WHAT THE TASK ASKS:
Rewrite everything from the entry line containing "Given: Open the Configure JREs link" down to the one containing "tap(324, 349)", both included, as a Markdown table with the columns Row and Line. Give each nonblank line its own numbered row and leave out blank lines.
+ + + + +
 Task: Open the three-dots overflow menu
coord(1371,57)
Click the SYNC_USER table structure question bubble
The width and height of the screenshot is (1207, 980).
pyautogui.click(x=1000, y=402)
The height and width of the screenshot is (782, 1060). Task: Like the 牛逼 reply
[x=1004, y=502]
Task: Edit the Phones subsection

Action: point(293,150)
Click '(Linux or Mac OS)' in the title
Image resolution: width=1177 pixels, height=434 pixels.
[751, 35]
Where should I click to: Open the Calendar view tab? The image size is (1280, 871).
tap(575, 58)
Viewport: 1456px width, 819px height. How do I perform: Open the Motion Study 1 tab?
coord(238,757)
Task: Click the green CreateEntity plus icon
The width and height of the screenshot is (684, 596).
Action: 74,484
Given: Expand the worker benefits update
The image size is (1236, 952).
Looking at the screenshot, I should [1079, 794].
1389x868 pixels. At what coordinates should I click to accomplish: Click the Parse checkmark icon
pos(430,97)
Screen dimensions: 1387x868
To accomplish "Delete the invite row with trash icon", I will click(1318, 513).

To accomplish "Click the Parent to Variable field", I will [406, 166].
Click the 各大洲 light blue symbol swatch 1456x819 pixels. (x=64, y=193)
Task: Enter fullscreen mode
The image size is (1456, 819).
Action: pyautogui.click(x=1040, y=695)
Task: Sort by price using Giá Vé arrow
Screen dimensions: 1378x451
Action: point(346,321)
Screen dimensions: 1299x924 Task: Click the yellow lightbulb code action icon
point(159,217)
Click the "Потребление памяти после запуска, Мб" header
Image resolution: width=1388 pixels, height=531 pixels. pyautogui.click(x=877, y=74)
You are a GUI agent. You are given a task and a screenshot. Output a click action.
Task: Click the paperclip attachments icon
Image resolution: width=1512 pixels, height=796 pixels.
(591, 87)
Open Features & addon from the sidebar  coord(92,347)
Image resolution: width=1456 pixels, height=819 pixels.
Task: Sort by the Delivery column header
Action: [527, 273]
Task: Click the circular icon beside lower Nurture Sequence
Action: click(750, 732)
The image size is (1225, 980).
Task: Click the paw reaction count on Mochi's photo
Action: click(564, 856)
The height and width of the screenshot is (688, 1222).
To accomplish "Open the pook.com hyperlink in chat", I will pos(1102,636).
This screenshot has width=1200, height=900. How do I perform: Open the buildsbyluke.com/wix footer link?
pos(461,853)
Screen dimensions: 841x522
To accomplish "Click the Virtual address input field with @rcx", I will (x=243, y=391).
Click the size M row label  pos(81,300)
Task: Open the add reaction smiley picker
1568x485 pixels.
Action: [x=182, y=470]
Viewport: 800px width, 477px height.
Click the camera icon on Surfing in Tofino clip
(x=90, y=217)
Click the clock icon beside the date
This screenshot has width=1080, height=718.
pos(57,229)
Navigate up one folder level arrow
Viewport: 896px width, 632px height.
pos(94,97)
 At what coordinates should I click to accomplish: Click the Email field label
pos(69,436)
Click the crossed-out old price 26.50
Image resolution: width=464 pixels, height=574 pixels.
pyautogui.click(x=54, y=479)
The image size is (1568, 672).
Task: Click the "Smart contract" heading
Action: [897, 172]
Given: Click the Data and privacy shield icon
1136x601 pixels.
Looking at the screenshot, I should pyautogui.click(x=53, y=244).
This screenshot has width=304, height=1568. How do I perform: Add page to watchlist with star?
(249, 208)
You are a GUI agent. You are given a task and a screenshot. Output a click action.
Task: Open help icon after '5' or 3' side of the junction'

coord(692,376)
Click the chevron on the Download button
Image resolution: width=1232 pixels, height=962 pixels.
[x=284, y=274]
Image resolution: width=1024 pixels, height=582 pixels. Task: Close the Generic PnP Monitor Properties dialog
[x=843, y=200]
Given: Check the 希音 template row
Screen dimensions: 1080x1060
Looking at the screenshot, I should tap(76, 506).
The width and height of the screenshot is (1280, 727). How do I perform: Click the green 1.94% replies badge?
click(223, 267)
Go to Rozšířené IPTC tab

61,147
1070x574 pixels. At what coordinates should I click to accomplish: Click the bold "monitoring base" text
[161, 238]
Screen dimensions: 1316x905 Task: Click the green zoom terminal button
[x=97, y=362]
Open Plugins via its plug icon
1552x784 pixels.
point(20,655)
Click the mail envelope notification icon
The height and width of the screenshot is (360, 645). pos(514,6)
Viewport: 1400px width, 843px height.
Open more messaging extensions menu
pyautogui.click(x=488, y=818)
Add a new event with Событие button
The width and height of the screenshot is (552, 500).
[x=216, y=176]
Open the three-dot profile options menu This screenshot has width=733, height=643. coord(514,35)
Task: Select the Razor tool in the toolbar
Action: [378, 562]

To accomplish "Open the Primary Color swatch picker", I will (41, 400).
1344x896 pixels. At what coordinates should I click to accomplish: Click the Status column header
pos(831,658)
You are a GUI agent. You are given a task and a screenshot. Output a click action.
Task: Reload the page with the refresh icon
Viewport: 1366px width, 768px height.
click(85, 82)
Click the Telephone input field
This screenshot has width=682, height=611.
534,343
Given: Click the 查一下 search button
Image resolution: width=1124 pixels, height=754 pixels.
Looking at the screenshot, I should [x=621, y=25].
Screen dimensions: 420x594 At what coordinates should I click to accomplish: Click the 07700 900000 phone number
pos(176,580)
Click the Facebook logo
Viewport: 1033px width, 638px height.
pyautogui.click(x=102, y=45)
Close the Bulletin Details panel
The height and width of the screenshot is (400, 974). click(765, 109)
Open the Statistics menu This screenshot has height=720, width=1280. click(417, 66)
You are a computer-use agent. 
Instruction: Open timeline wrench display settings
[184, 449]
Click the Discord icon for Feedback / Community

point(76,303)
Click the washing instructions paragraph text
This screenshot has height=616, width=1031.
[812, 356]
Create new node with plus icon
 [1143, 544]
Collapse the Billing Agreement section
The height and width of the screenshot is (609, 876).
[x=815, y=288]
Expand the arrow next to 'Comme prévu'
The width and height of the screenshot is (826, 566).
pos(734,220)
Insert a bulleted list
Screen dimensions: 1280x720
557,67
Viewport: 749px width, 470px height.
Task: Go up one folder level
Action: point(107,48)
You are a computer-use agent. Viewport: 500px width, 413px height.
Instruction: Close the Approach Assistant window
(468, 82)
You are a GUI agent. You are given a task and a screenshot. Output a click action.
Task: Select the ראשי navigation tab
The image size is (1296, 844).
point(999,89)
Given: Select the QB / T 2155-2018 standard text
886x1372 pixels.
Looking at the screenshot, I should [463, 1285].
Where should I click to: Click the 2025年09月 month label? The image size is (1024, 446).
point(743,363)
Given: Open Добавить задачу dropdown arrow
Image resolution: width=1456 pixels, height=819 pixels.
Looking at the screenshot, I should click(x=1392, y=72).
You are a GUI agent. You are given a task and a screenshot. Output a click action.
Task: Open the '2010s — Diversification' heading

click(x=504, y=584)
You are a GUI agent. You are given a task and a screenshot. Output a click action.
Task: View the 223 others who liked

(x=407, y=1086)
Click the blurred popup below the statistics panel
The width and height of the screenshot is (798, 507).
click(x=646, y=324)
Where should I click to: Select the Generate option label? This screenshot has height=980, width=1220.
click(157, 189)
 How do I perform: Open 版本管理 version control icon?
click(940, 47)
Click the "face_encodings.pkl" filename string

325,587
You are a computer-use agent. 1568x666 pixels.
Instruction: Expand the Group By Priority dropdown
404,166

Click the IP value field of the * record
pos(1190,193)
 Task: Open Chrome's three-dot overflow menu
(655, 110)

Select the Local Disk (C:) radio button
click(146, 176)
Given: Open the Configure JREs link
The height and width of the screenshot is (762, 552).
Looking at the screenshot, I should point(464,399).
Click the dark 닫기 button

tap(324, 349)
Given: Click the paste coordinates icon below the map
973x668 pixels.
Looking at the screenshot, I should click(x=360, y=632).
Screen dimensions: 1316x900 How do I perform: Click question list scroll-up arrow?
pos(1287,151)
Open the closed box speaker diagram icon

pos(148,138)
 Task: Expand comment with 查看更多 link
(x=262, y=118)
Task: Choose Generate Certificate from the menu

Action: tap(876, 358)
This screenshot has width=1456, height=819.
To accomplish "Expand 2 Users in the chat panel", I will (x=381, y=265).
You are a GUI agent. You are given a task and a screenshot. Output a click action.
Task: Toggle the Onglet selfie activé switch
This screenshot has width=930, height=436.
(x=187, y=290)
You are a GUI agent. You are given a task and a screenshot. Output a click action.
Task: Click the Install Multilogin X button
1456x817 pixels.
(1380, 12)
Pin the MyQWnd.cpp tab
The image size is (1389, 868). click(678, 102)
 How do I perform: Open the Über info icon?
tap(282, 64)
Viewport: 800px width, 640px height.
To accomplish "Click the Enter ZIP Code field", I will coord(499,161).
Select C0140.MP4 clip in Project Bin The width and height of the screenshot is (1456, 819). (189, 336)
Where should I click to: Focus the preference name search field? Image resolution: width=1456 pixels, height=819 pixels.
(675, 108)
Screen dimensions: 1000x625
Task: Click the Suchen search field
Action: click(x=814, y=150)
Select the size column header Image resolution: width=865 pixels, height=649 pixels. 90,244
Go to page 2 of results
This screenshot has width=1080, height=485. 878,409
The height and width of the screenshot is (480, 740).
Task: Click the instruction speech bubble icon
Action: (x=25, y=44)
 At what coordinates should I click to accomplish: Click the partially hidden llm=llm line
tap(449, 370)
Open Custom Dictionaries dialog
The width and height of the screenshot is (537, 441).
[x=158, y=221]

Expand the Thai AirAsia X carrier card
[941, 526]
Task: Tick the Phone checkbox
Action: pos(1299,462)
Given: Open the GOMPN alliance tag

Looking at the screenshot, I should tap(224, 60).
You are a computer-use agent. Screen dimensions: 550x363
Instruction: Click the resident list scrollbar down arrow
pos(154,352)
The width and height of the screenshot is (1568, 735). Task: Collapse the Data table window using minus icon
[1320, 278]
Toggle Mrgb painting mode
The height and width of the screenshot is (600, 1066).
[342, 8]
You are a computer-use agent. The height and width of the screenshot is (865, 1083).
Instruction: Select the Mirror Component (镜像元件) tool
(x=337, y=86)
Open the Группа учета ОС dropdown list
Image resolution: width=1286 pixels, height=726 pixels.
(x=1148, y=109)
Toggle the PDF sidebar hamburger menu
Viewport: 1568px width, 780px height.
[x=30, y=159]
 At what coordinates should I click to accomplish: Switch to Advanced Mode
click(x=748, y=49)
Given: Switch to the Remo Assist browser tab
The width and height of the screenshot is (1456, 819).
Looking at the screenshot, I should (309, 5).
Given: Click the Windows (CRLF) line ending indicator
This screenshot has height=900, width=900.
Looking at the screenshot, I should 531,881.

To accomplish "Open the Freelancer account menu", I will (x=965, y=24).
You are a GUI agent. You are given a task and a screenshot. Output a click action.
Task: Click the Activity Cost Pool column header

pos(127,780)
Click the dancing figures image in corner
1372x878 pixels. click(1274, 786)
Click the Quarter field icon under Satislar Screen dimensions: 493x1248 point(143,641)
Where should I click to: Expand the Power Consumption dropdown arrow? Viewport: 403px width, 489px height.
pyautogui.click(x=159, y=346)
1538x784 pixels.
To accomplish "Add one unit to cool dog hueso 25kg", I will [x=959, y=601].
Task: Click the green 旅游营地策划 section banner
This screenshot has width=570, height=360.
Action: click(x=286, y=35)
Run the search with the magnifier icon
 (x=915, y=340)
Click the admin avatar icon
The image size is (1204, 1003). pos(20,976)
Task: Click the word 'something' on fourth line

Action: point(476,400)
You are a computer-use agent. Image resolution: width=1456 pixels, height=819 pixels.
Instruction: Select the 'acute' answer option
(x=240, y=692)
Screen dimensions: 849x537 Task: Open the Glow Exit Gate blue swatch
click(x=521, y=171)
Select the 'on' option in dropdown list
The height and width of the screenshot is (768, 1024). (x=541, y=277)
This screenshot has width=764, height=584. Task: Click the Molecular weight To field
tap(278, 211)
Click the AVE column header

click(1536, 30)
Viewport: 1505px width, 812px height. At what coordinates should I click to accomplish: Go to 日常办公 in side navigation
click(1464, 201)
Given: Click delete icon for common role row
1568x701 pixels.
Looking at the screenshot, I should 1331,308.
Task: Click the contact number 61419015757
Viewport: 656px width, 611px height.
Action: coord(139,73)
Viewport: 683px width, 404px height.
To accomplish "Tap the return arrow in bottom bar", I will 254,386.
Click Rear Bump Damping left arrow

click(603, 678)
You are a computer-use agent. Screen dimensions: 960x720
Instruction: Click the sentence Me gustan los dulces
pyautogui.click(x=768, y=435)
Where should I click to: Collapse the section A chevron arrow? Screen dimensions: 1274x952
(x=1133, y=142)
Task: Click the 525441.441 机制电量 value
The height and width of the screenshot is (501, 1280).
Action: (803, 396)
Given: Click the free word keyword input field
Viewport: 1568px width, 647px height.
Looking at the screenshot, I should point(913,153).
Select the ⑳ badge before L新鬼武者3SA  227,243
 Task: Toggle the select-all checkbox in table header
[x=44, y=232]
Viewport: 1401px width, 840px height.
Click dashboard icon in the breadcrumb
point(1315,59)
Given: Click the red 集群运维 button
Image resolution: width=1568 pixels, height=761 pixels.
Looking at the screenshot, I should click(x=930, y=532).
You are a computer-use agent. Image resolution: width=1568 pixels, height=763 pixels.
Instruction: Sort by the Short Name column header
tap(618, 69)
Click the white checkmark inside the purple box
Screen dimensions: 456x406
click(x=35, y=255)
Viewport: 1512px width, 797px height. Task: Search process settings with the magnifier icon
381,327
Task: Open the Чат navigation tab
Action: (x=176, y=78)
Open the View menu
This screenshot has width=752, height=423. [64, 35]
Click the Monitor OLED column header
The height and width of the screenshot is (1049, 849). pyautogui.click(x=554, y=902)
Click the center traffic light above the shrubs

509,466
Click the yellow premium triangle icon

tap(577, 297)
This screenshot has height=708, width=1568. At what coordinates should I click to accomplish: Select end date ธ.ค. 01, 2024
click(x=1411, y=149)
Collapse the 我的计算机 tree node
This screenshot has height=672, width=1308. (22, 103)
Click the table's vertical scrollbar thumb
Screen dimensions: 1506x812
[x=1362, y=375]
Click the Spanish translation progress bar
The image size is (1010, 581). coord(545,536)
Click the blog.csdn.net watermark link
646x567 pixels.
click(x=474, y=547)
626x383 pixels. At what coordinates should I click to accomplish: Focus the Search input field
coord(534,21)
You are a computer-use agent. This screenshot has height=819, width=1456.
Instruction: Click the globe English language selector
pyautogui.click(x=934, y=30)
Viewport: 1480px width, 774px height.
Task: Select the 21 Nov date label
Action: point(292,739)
+ + + + +
RESULT:
| Row | Line |
|---|---|
| 1 | Given: Open the Configure JREs link |
| 2 | The height and width of the screenshot is (762, 552). |
| 3 | Looking at the screenshot, I should point(464,399). |
| 4 | Click the dark 닫기 button |
| 5 | tap(324, 349) |